Past Lives and Memory

In remembering our past lives, do we remember the good and bad parts of each life, or just the former? You know when we enter Devachan, we take only the higher attributes or aspirations with us after each death. The mean, low, ignoble qualities we discard at death. — E L. T. S.

C. J. Ryan — Fortunately for us, under normal conditions very few persons remember the incidents of their past lives. It would be an unbearable burden. The Masters say that it is no pleasure for them to look into their past or that of others, and that they only do so when duty makes it necessary. To face the record of past deeds and misdeeds may be one of the trials of initiation. For ordinary humans one serious danger in trying to force the way into the astral region where Nature's record-book is kept is that it tends to exaggerate our sense of personal egoism, already too dominant. Everything being recorded there, a fully developed clairvoyance such as that of an Adept would naturally perceive both the good and the bad; a photographic plate has no choice.
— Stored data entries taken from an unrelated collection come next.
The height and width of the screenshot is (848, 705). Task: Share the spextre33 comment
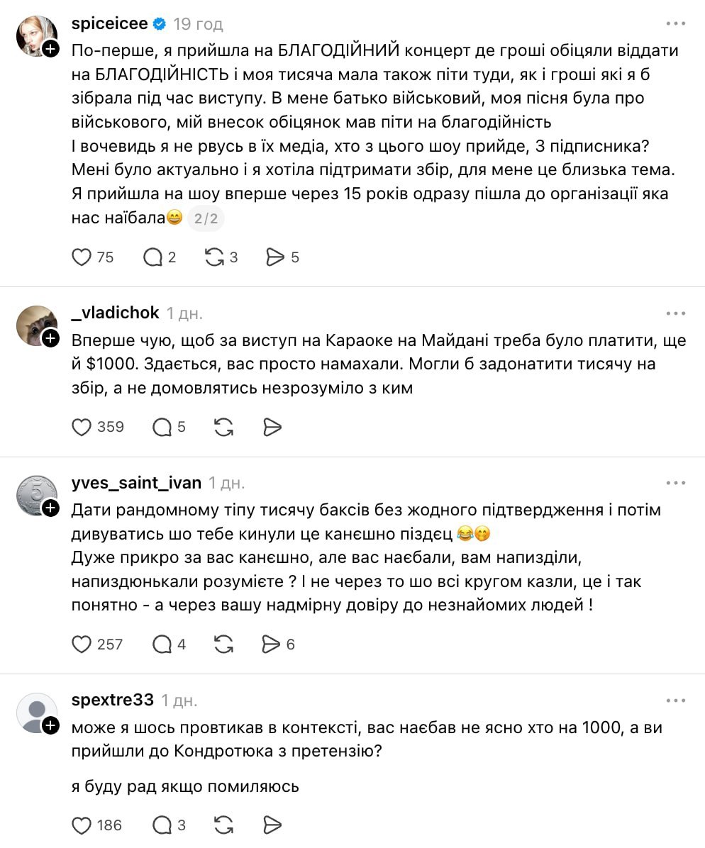272,825
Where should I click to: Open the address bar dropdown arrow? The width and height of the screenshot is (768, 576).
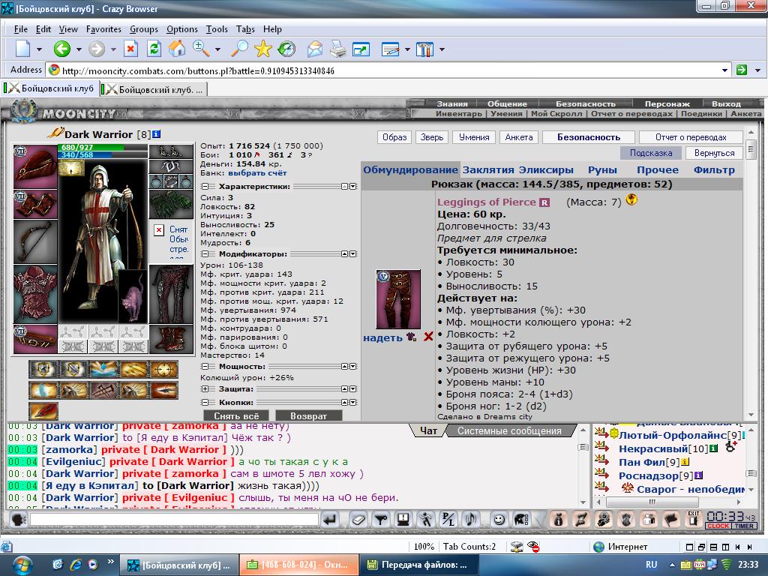click(725, 71)
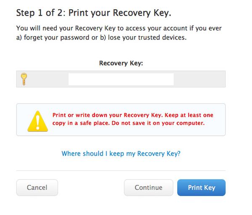Click the horizontal divider above the buttons
This screenshot has width=252, height=215.
[121, 170]
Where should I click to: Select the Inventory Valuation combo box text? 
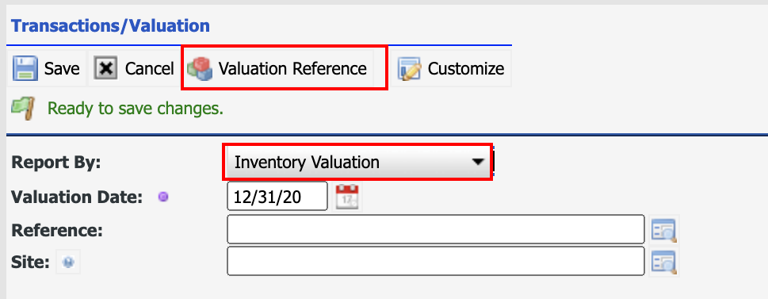pos(307,163)
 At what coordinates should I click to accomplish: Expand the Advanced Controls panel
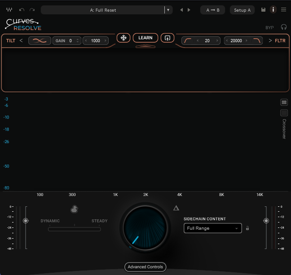146,267
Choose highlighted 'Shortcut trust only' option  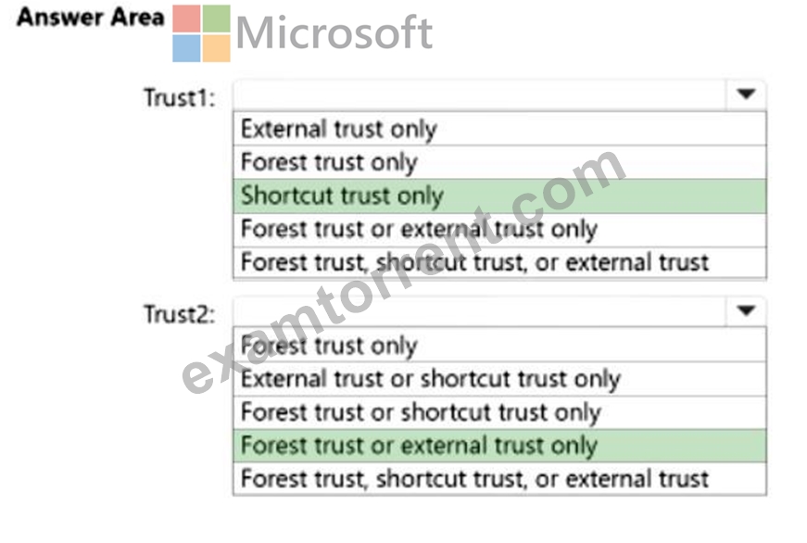[499, 196]
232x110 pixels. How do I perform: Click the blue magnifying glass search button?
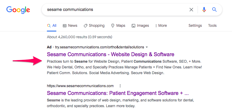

In The Key to Theosophy, H. P. Blavatsky says that at the time of death every man sees the whole of the past life in its minutest details and realizes the justice of karman. At birth we have a similar experience extending even a little way into prevision of the future, owing to the perception of the causes we have sown in the past and must soon reap. A great panorama of the past lives is also unrolled at the close of the Round, and this is repeated "collectively" we are told, at the end of the planetary Manvantara. The case is different in Devachan, when a selection is made, a natural process takes place during which the grosser materials are filtered out and fall into abeyance for the time being.